[Stored items]
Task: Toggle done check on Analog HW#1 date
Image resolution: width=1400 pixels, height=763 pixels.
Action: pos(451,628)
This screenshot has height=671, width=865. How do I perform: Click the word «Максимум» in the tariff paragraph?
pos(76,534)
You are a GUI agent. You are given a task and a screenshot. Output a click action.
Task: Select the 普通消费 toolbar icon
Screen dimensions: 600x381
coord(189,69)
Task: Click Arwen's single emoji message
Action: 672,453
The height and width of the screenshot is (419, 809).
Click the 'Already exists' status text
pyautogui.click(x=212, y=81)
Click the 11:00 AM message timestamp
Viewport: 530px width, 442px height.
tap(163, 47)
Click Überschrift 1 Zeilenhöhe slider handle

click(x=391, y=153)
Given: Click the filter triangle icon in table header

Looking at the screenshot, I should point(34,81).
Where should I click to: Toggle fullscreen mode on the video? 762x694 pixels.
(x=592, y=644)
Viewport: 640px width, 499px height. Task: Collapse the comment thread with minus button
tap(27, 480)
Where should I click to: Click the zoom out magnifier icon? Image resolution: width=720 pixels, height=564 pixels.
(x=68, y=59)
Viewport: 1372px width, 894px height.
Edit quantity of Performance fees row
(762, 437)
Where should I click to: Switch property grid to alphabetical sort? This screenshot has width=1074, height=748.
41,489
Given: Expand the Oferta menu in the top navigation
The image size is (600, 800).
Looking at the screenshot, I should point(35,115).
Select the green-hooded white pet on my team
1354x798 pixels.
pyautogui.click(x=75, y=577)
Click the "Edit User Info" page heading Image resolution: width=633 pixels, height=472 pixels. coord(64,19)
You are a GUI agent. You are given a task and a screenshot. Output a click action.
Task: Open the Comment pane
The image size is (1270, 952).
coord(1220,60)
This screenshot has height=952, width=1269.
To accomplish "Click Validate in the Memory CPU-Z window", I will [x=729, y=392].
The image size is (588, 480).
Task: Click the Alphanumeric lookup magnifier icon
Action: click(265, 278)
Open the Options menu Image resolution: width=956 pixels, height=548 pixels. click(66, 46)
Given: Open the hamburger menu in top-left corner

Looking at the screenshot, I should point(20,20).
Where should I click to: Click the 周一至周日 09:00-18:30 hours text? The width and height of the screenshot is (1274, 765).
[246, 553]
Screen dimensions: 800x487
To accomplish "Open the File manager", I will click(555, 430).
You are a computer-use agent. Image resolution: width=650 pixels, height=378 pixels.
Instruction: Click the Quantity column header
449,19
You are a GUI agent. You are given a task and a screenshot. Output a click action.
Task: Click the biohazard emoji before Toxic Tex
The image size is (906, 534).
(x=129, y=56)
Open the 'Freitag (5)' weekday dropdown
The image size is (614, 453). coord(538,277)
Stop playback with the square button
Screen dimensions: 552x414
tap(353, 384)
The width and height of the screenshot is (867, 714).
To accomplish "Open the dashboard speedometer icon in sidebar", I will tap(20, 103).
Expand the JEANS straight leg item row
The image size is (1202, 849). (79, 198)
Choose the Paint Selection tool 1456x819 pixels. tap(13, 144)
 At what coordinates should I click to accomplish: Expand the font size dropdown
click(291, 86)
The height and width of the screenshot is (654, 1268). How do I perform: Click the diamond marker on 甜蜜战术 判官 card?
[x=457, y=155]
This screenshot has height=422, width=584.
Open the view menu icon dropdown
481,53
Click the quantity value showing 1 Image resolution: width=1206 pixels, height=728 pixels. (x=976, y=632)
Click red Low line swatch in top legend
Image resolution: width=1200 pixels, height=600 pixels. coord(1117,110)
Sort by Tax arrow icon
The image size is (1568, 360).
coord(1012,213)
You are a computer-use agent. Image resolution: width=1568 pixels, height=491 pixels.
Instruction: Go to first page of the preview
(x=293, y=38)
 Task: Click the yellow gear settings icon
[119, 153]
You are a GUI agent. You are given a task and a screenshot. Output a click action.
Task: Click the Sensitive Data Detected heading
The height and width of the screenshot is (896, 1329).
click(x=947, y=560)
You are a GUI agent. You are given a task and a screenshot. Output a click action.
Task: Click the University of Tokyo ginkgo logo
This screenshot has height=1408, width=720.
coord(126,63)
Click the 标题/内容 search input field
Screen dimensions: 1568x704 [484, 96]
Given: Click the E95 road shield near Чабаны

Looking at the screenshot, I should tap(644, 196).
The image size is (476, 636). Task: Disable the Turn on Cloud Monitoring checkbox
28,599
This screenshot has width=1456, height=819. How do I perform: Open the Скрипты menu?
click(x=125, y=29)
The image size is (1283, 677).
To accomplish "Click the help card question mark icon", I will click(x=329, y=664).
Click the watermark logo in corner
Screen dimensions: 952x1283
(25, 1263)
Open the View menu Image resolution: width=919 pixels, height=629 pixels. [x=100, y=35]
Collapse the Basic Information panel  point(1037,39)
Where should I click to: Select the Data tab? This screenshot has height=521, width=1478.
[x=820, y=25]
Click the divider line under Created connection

PROBLEM>
What is wanted is every line above, written out exactly.

YOUR SOLUTION>
Task: Toggle done check on Analog HW#1 date
Image resolution: width=1400 pixels, height=763 pixels.
Action: pos(451,628)
This screenshot has height=671, width=865. How do I perform: Click the word «Максимум» in the tariff paragraph?
pos(76,534)
You are a GUI agent. You are given a task and a screenshot. Output a click action.
Task: Select the 普通消费 toolbar icon
Screen dimensions: 600x381
coord(189,69)
Task: Click Arwen's single emoji message
Action: 672,453
The height and width of the screenshot is (419, 809).
Click the 'Already exists' status text
pyautogui.click(x=212, y=81)
Click the 11:00 AM message timestamp
Viewport: 530px width, 442px height.
tap(163, 47)
Click Überschrift 1 Zeilenhöhe slider handle

click(x=391, y=153)
Given: Click the filter triangle icon in table header

Looking at the screenshot, I should point(34,81).
Where should I click to: Toggle fullscreen mode on the video? 762x694 pixels.
(x=592, y=644)
Viewport: 640px width, 499px height. Task: Collapse the comment thread with minus button
tap(27, 480)
Where should I click to: Click the zoom out magnifier icon? Image resolution: width=720 pixels, height=564 pixels.
(x=68, y=59)
Viewport: 1372px width, 894px height.
Edit quantity of Performance fees row
(762, 437)
Where should I click to: Switch property grid to alphabetical sort? This screenshot has width=1074, height=748.
41,489
Given: Expand the Oferta menu in the top navigation
The image size is (600, 800).
Looking at the screenshot, I should point(35,115).
Select the green-hooded white pet on my team
1354x798 pixels.
pyautogui.click(x=75, y=577)
Click the "Edit User Info" page heading Image resolution: width=633 pixels, height=472 pixels. coord(64,19)
You are a GUI agent. You are given a task and a screenshot. Output a click action.
Task: Open the Comment pane
The image size is (1270, 952).
coord(1220,60)
This screenshot has height=952, width=1269.
To accomplish "Click Validate in the Memory CPU-Z window", I will [x=729, y=392].
The image size is (588, 480).
Task: Click the Alphanumeric lookup magnifier icon
Action: click(265, 278)
Open the Options menu Image resolution: width=956 pixels, height=548 pixels. click(66, 46)
Given: Open the hamburger menu in top-left corner

Looking at the screenshot, I should point(20,20).
Where should I click to: Click the 周一至周日 09:00-18:30 hours text? The width and height of the screenshot is (1274, 765).
[246, 553]
Screen dimensions: 800x487
To accomplish "Open the File manager", I will click(555, 430).
You are a computer-use agent. Image resolution: width=650 pixels, height=378 pixels.
Instruction: Click the Quantity column header
449,19
You are a GUI agent. You are given a task and a screenshot. Output a click action.
Task: Click the biohazard emoji before Toxic Tex
The image size is (906, 534).
(x=129, y=56)
Open the 'Freitag (5)' weekday dropdown
The image size is (614, 453). coord(538,277)
Stop playback with the square button
Screen dimensions: 552x414
tap(353, 384)
The width and height of the screenshot is (867, 714).
To accomplish "Open the dashboard speedometer icon in sidebar", I will tap(20, 103).
Expand the JEANS straight leg item row
The image size is (1202, 849). (79, 198)
Choose the Paint Selection tool 1456x819 pixels. tap(13, 144)
 At what coordinates should I click to accomplish: Expand the font size dropdown
click(291, 86)
The height and width of the screenshot is (654, 1268). How do I perform: Click the diamond marker on 甜蜜战术 判官 card?
[x=457, y=155]
This screenshot has height=422, width=584.
Open the view menu icon dropdown
481,53
Click the quantity value showing 1 Image resolution: width=1206 pixels, height=728 pixels. (x=976, y=632)
Click red Low line swatch in top legend
Image resolution: width=1200 pixels, height=600 pixels. coord(1117,110)
Sort by Tax arrow icon
The image size is (1568, 360).
coord(1012,213)
You are a computer-use agent. Image resolution: width=1568 pixels, height=491 pixels.
Instruction: Go to first page of the preview
(x=293, y=38)
 Task: Click the yellow gear settings icon
[119, 153]
You are a GUI agent. You are given a task and a screenshot. Output a click action.
Task: Click the Sensitive Data Detected heading
The height and width of the screenshot is (896, 1329).
click(x=947, y=560)
You are a GUI agent. You are given a task and a screenshot. Output a click action.
Task: Click the University of Tokyo ginkgo logo
This screenshot has height=1408, width=720.
coord(126,63)
Click the 标题/内容 search input field
Screen dimensions: 1568x704 [484, 96]
Given: Click the E95 road shield near Чабаны

Looking at the screenshot, I should tap(644, 196).
The image size is (476, 636). Task: Disable the Turn on Cloud Monitoring checkbox
28,599
This screenshot has width=1456, height=819. How do I perform: Open the Скрипты menu?
click(x=125, y=29)
The image size is (1283, 677).
To accomplish "Click the help card question mark icon", I will click(x=329, y=664).
Click the watermark logo in corner
Screen dimensions: 952x1283
(25, 1263)
Open the View menu Image resolution: width=919 pixels, height=629 pixels. [x=100, y=35]
Collapse the Basic Information panel  point(1037,39)
Where should I click to: Select the Data tab? This screenshot has height=521, width=1478.
[x=820, y=25]
Click the divider line under Created connection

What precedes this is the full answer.